In May 2016, Colombia reported to the Pan-American Health Organization (PAHO) the presence of 4 Enterobacteriaceae isolates (3 Salmonella enterica serovar Typhimurium and 1 E. coli isolate) carrying mcr-1 (10). Following this report, we conducted a retrospective surveillance study with the aim of detecting and characterizing the presence of mcr-1 in Colombian clinical isolates of Enterobacteriaceae recovered since 2013.

RESULTS AND DISCUSSION

Presence of the mcr-1 gene among polymyxin-resistant Enterobacteriaceae and nonfermenter Gram-negative bacillus isolates in Colombia.

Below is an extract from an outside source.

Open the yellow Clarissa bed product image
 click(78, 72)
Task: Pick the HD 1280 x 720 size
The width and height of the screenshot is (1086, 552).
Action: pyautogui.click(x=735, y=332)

After screening a total of 5,887 clinical isolates belonging to the Enterobacteriaceae and nonfermenter Gram-negative bacilli, recovered in Colombia from 2002 to 2016, we found 513 (8.7%) isolates that exhibited polymyxin resistance according to the EUCAST colistin and CLSI polymyxin B criteria. Among these, 443 (7.5%) isolates were Enterobacteriaceae and 70 (1.19%) isolates were nonfermenter Gram-negative bacilli (see Data Set S1 in the supplemental material). The regions of Antioquia, Valle del Cauca, and Santander showed the highest frequencies of colistin resistance (ranging from 8.2% to 36.8%). Among the resistant isolates, only 12 (2.3%) Enterobacteriaceae isolates were positive for the mcr-1 gene by PCR. Note that a limitation of our study is that mcr-2 (11), mcr-3 (12), and mcr-4 (13) variants were not evaluated by PCR, and as a consequence, the number of colistin-resistant isolates harboring mcr gene variants may have been underestimated. Interestingly, the frequency of colistin resistance in Enterobacteriaceae from Colombia seems to be higher than that reported for Brazil (3.8%) (14). Indeed, our results contrast with those reported by Bradford et al. (15), which indicated that the prevalence of colistin resistance in Enterobacteriaceae in Latin America was 1.5%, with Colombia classified in the group with prevalences below 2%, in which only resistance in Enterobacter spp. and Klebsiella pneumoniae had been reported.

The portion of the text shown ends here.